▶ **Поставленные задания**:
- a) Выпишите из исходного текста все определения, которыми описаны части целого в предложении о новом объединении.
- b) Перепишите строки записей от той, где стоит «The height and», до конца записей включительно, заменив «screenshot» на «image» и ничего больше не меняя. Картинки в ответ не включайте.

▶ **Исходный текст**:
= = = = =
Лишившись основания своего бытия в виде традиции после подготовительной работы модерна, и в теории, и на практике индивид может апеллировать только к самому себе, что, собственно, и превращает его в то особое основание, которое в западной философской традиции принято именовать субъектом . Из-за отсутствия других оснований субъект стремится опереться исключительно на самого себя в качестве cogito , считающегося отныне самодостаточным сущим и потому выступающим как наиболее прочное основание [9; 27]. В семиотическом плане это означает деконтекстуализацию, то есть изъятие из прежнего контекста. Новое объединение разрозненных, деконтекстуализированных, «абстрактных» частей целого – это решение задачи установления связи между единым и многим, частью и целым, которая стояла и перед традиционными обществами, но решалась там принципиально иначе, поскольку их внутренняя дифференциация была выражена очень слабо.
В исторической ретроспективе универсальным средством теоретического моделирования этой проблемы в европейской интеллектуальной традиции выступала метафизика, которая, независимо от того, в каких конкретных формах она представала, выполняла функцию нормативной порождающей структуры всех прочих структур, в том числе и структуры общественных отношений. Именно метафизика выступает как теоретическая модель взаимоотношений единого и много, целого и частей и, наконец, единичного, особенного и всеобщего, что свидетельствовало об углубляющейся социальной дифференциации. В этом отношении особое значение име- ют две основные характеристики метафизики, которые более или менее явно должны воспроизводиться и обнаруживаться во всех остальных структурах, включая и живопись, и музыку.
= = = = =
▶ **Предоставленные материалы**:
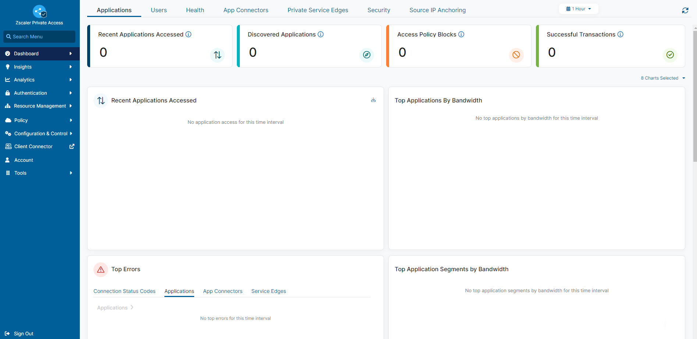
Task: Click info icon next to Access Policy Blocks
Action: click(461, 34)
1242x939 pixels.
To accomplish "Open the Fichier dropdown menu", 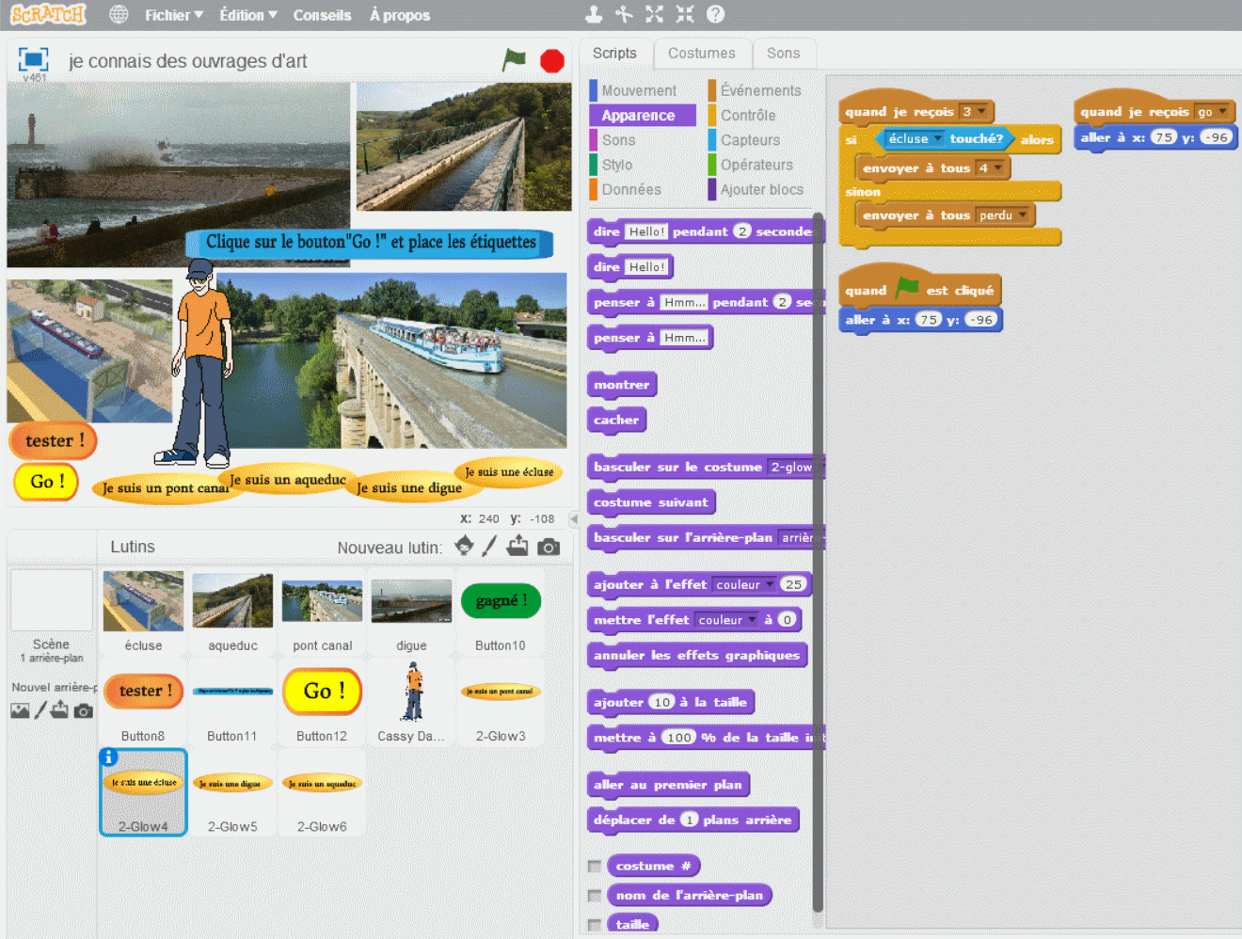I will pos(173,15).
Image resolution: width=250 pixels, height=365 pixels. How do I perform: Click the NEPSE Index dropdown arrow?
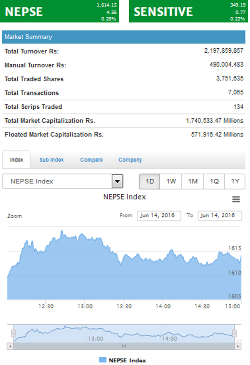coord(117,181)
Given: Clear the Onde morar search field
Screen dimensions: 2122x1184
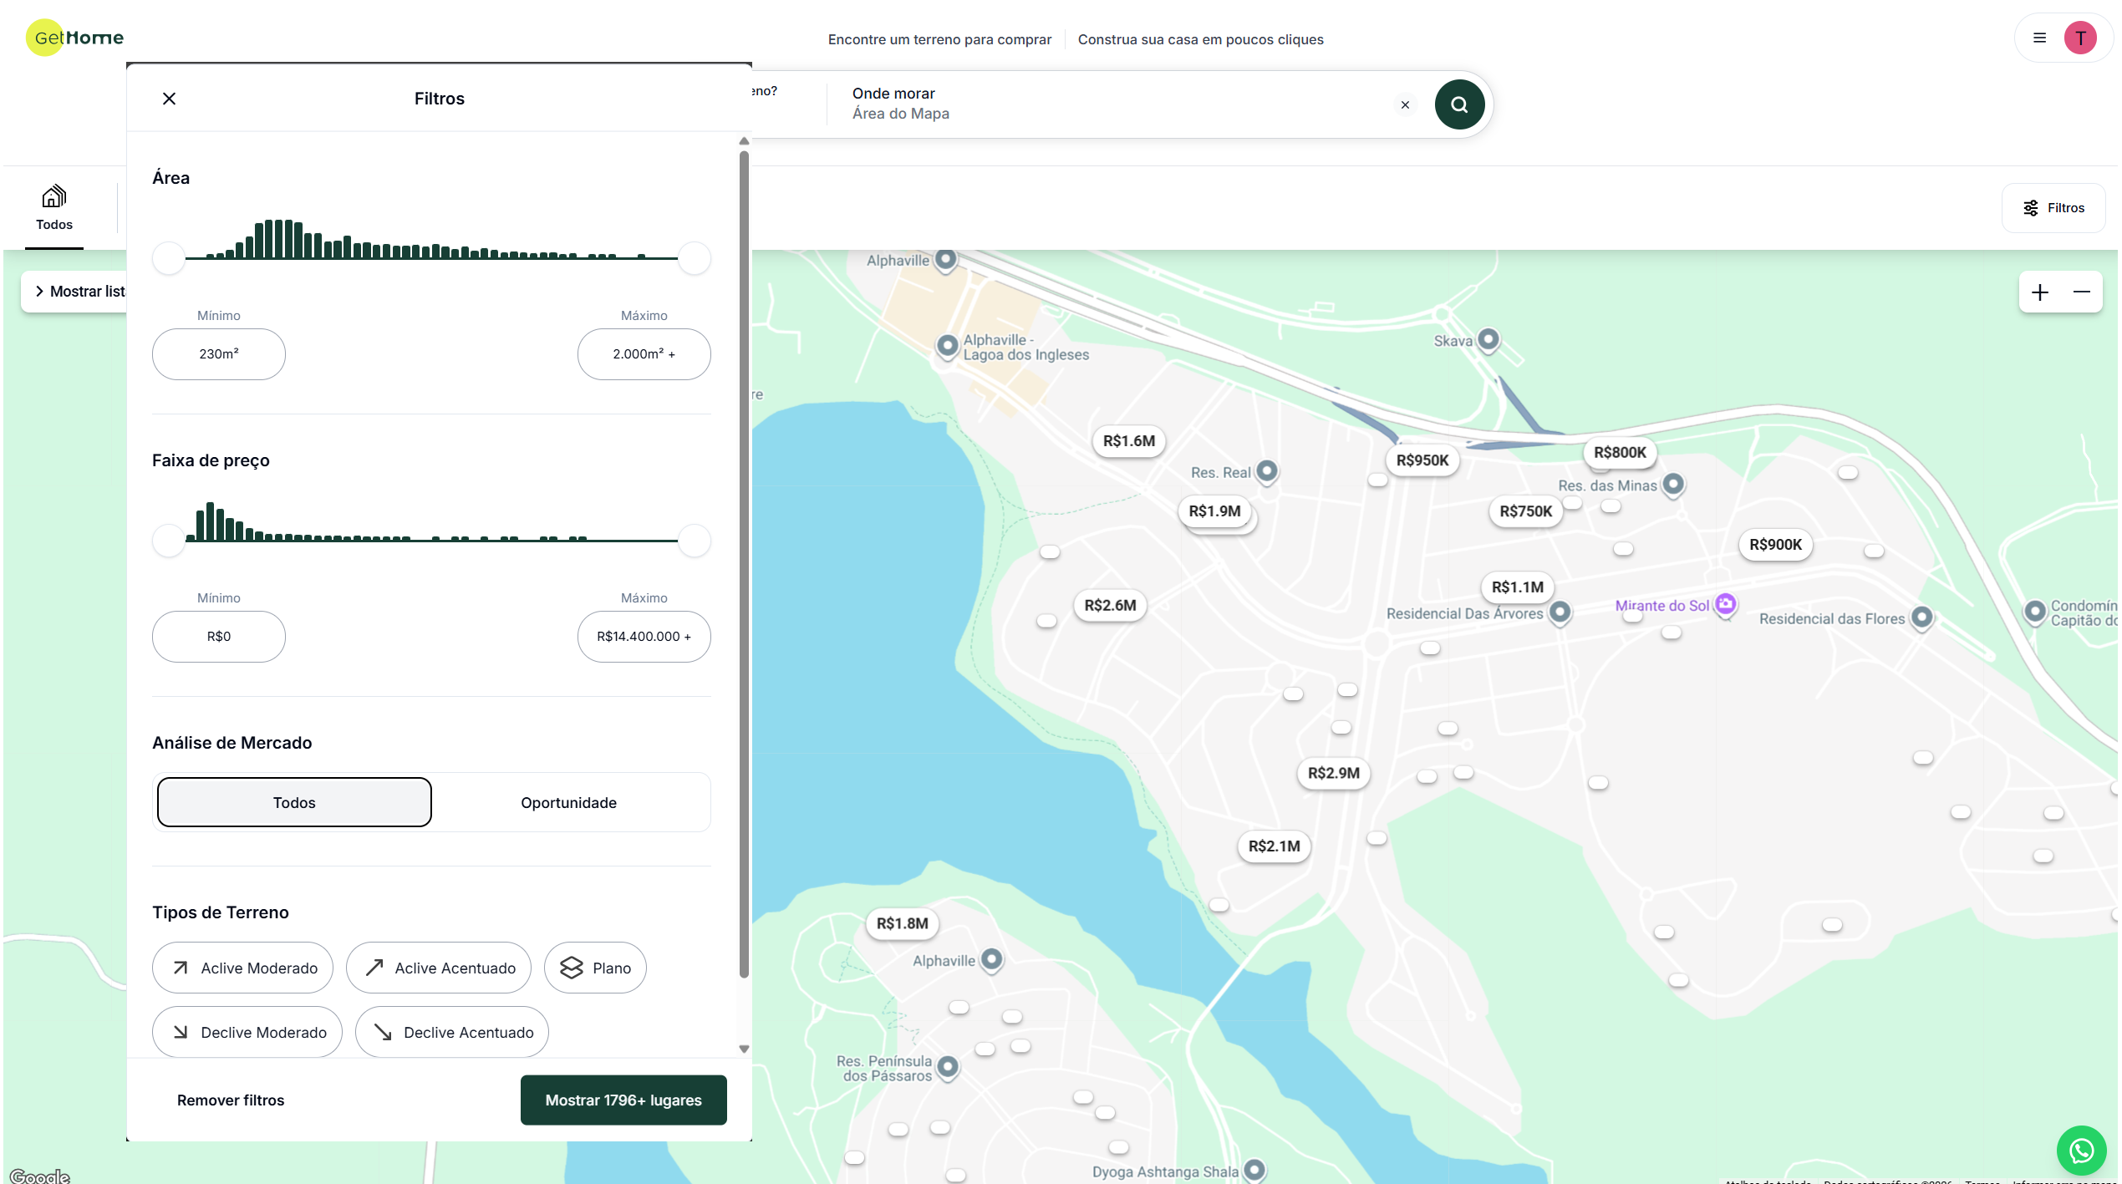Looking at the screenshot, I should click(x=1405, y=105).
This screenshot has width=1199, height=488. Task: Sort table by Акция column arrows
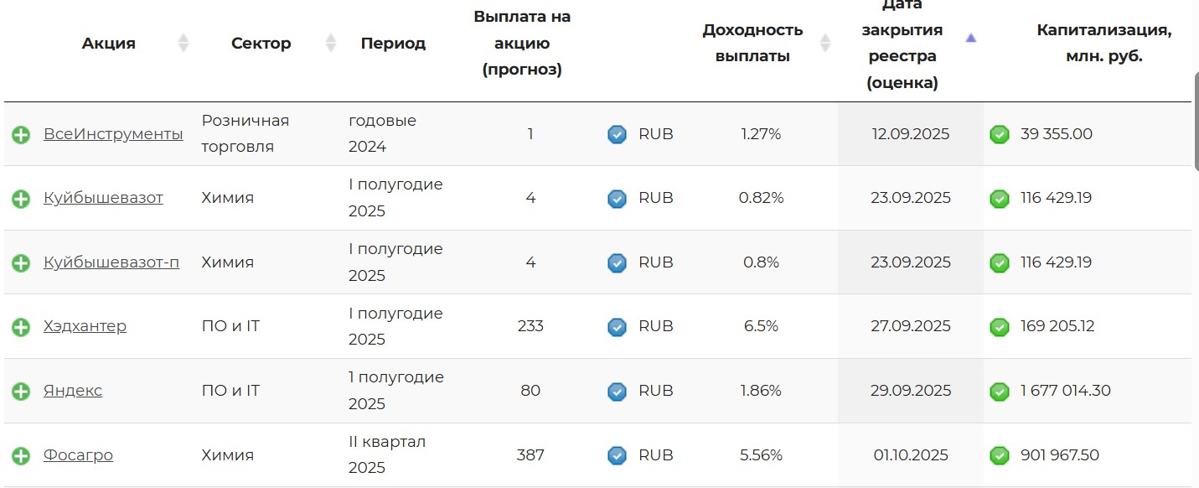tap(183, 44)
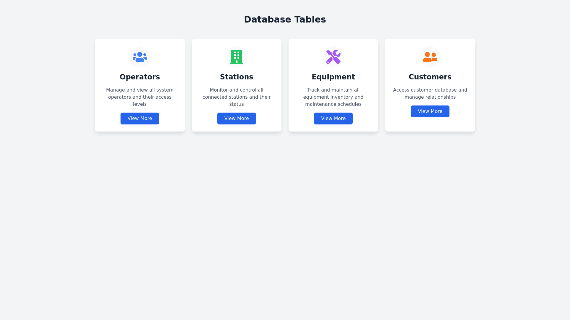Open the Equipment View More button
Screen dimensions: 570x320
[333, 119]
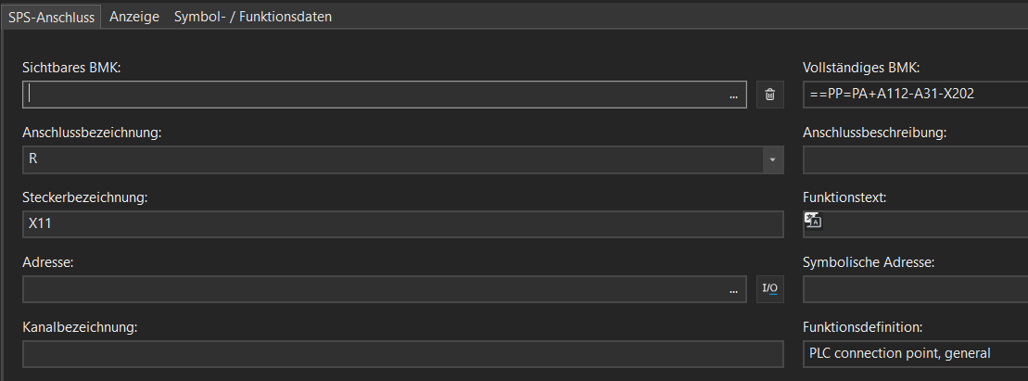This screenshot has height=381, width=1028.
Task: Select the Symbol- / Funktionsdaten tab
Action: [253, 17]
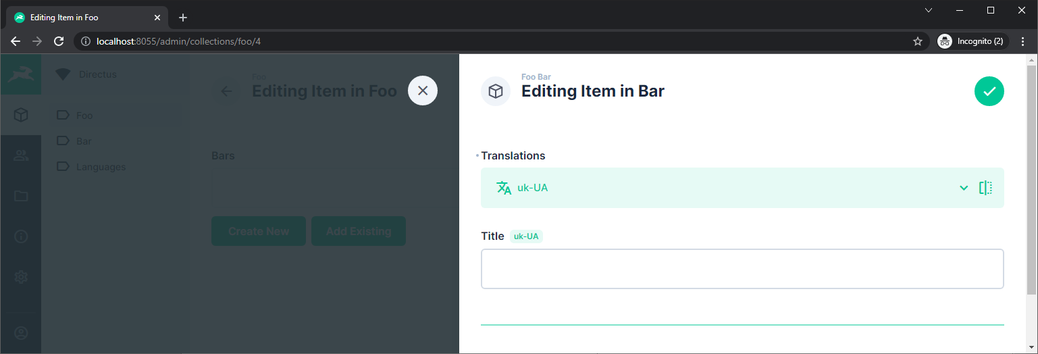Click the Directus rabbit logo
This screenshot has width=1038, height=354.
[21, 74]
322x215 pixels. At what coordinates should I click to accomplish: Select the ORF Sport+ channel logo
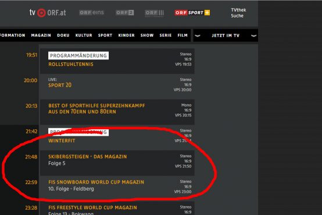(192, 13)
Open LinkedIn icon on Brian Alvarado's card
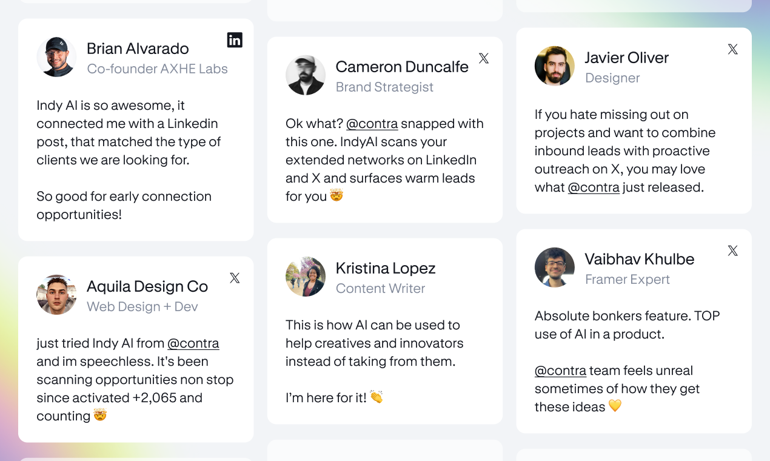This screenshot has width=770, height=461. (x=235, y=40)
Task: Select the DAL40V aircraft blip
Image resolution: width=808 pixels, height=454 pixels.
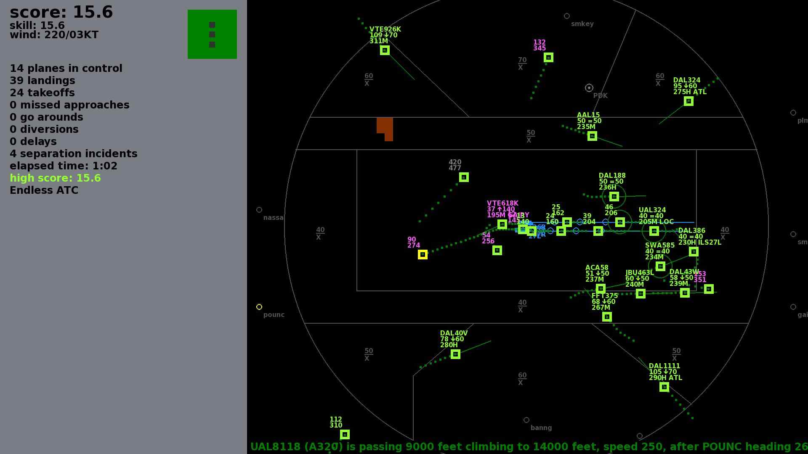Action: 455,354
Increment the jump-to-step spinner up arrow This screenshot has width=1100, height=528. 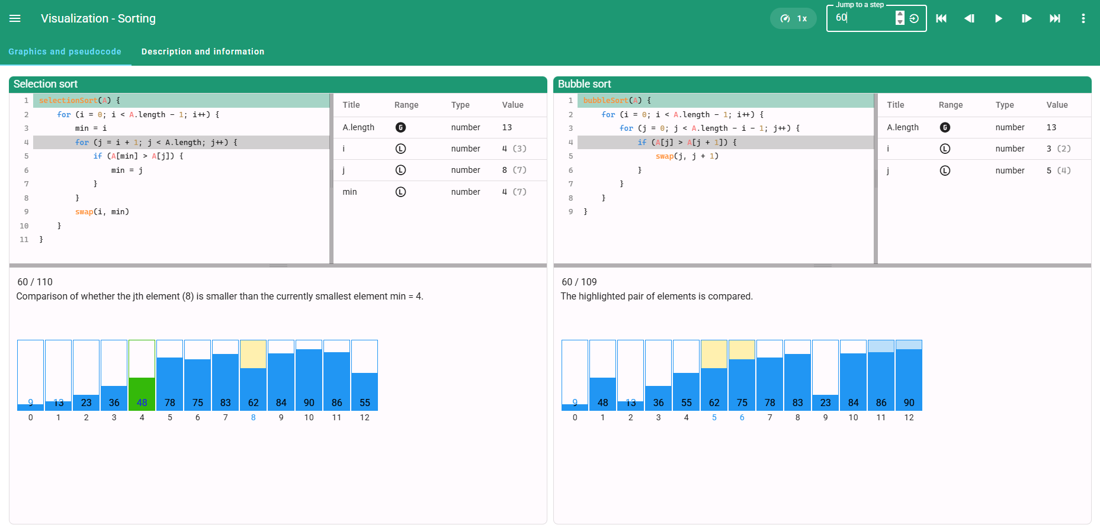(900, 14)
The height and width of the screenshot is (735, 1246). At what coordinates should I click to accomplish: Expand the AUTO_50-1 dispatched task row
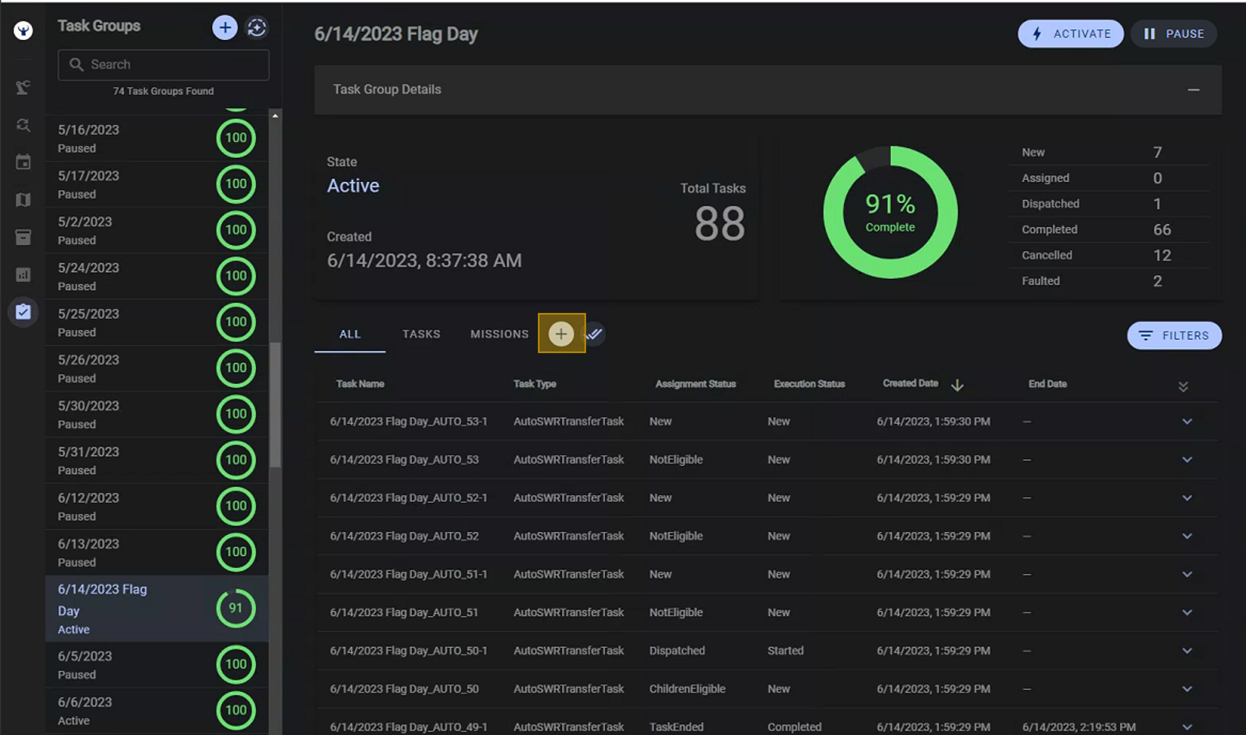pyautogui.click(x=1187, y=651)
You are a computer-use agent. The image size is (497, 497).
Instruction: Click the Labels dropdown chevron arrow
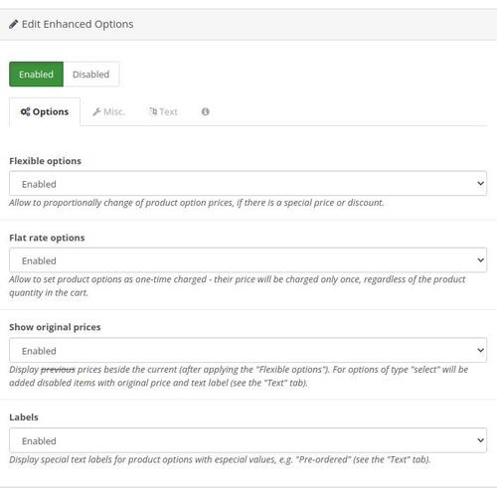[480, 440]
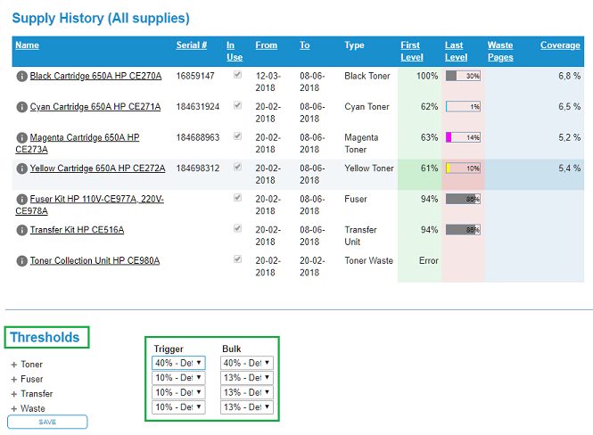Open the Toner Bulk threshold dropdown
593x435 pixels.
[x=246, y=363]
= = = = =
▶ **Ответы на задания**:
- a) разрозненных, деконтекстуализированных, «абстрактных»

- b)
The height and width of the image is (735, 1246). At what coordinates should I click to accomplish: Expand the AUTO_50-1 dispatched task row
pyautogui.click(x=1187, y=651)
You are a computer-use agent. The image size is (497, 497).
Instruction: Click the Labels dropdown chevron arrow
[480, 440]
Open the Toner Bulk threshold dropdown
593x435 pixels.
[x=246, y=363]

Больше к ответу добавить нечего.